=== DATASET EXCERPTS ===

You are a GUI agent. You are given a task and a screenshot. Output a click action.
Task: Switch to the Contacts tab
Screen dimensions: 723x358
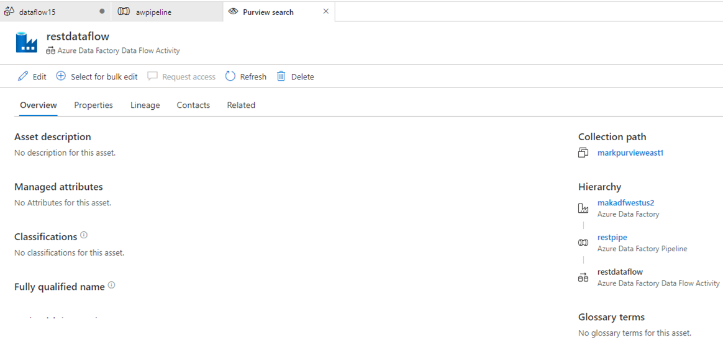coord(193,105)
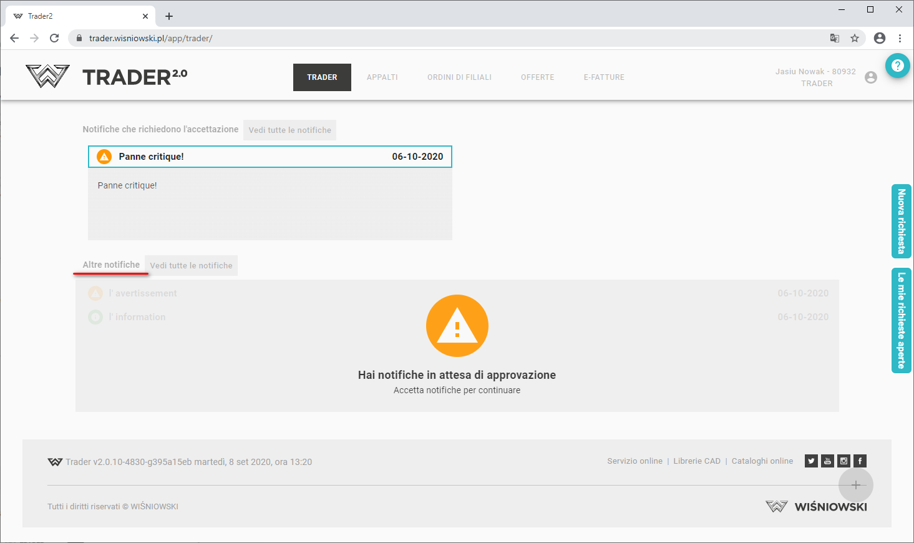Screen dimensions: 914x543
Task: Open Chrome three-dot menu
Action: 900,38
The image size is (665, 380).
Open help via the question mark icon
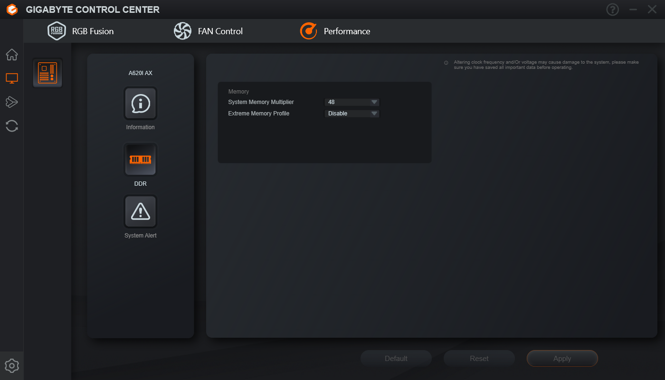pyautogui.click(x=613, y=10)
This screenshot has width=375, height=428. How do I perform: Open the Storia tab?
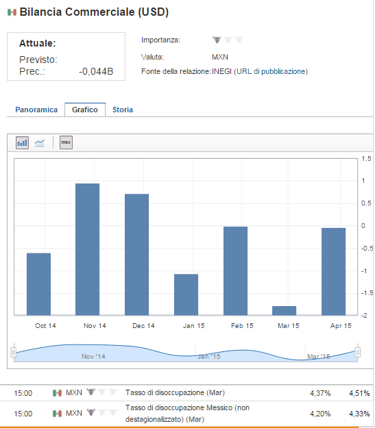pos(123,110)
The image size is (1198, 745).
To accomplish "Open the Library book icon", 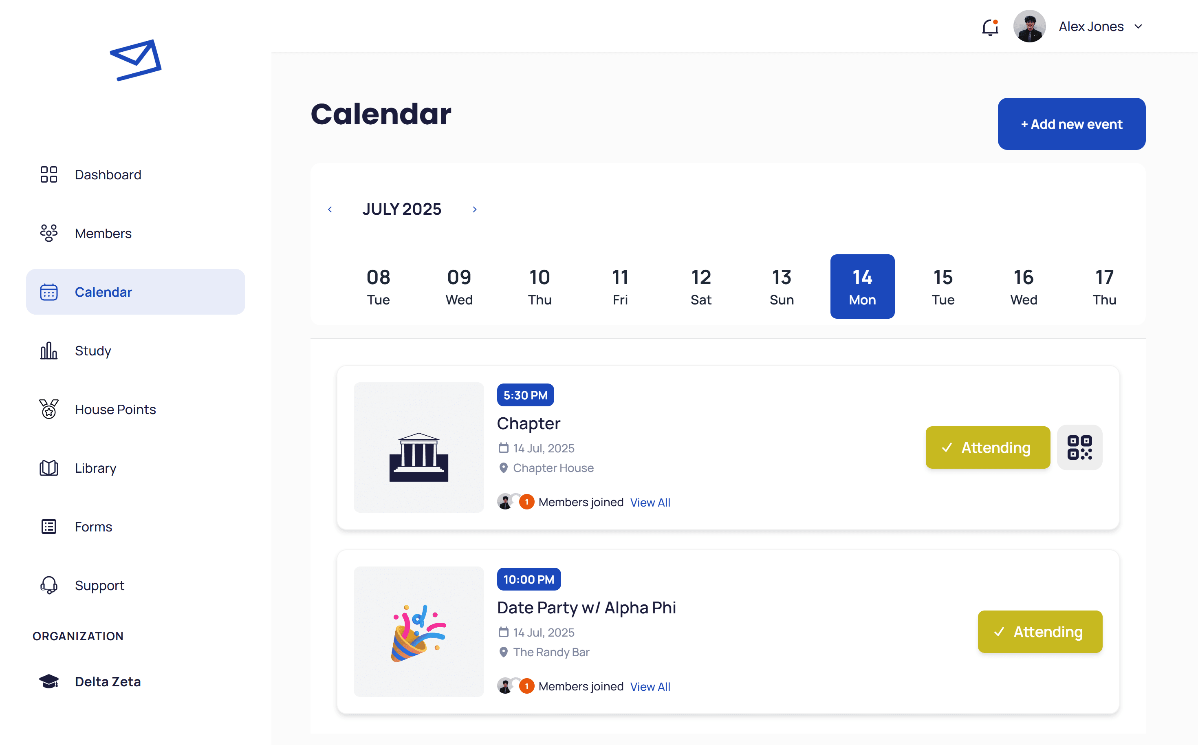I will coord(48,468).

===

▶ **INSTRUCTIONS TO FOLLOW**
Can you put the lines of the records, from the start through the line containing "pos(123,110)", into a numbered list with blank lines left out? Leave the pictures out of your answer.

▶ **ANSWER**
1. You are a GUI agent. You are given a task and a screenshot. Output a click action.
2. Task: Switch to the Contacts tab
3. Screen dimensions: 723x358
4. coord(193,105)
5. Screen dimensions: 914x543
6. Task: Open Chrome three-dot menu
7. Action: 900,38
8. The image size is (665, 380).
9. Open help via the question mark icon
10. pyautogui.click(x=613, y=10)
11. This screenshot has width=375, height=428. How do I perform: Open the Storia tab?
12. pos(123,110)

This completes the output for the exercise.